When reading the horror books of H.P. Lovecraft, your imagination can easily run wild with the thought of Cthulhu and Yog-Sothoth appearing in your dreams, missing family members and cultists in your town. Now imagine the fictional town of Arkham recreated in a way that you could see the buildings and residents of those nightmares.

That’s exactly what model train enthusiast John Ott has done. He has taken a map of Lovecraft’s Arkham and painstakingly recreated the town and it inhabitants in an HO-scale tribute to one of the scariest settings in literary horror. And it took him about two years to complete.
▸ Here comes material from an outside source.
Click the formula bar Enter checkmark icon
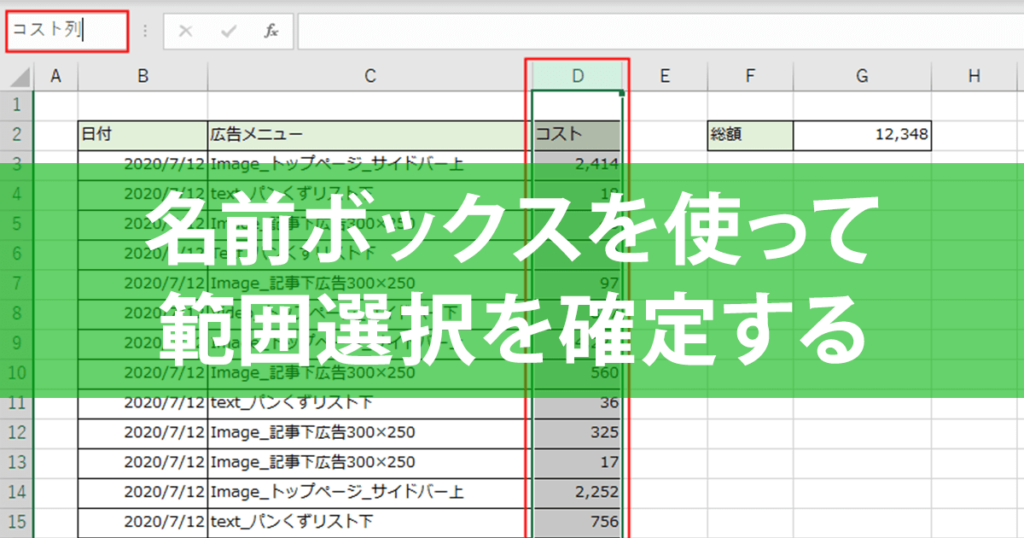1024x538 pixels. coord(229,31)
“The model is about 18 square feet and part of a larger train layout,” Ott told The Escapist. “It consists of close to 50 structures, 15 feet of HO track, 30 vehicles, and 200 figures. I built maybe 2/3 of the structures specifically for the model, the rest are recycled. Many are older commercial kits (wood/cardstock, plastic, cast resin, cast plaster, or metal), and the rest are scratchbuilt from a variety of materials. Most of the kits were found at hobby shows or on eBay. Several of the scratchbuilt structures are modeled after real ones formerly found in Salem, MA.”

Ott has tried to be historically accurate, even though the town is fictional. He said he went back to read many of the lovecraft stories, taking notes and writing down quotes.

“As a model, Arkham records my impressions of an old, grimy eastern Massachusetts city,” he writes on the site. “Everything’s dirty with coal smoke and weathered by harsh winters. There are plenty of pinnacles, spires, finials, towers, and steeples poking up into the grungy sky. I wanted everything to be brick and granite, old and sober, slightly creepy and slightly menacing. Keeping with my Lovecraft theme, I tried to not let more than one or two buildings go by without at least some reference to the Lovecraft canon- or, if not Lovecraft, the classic fantasy and horror fiction from his era.”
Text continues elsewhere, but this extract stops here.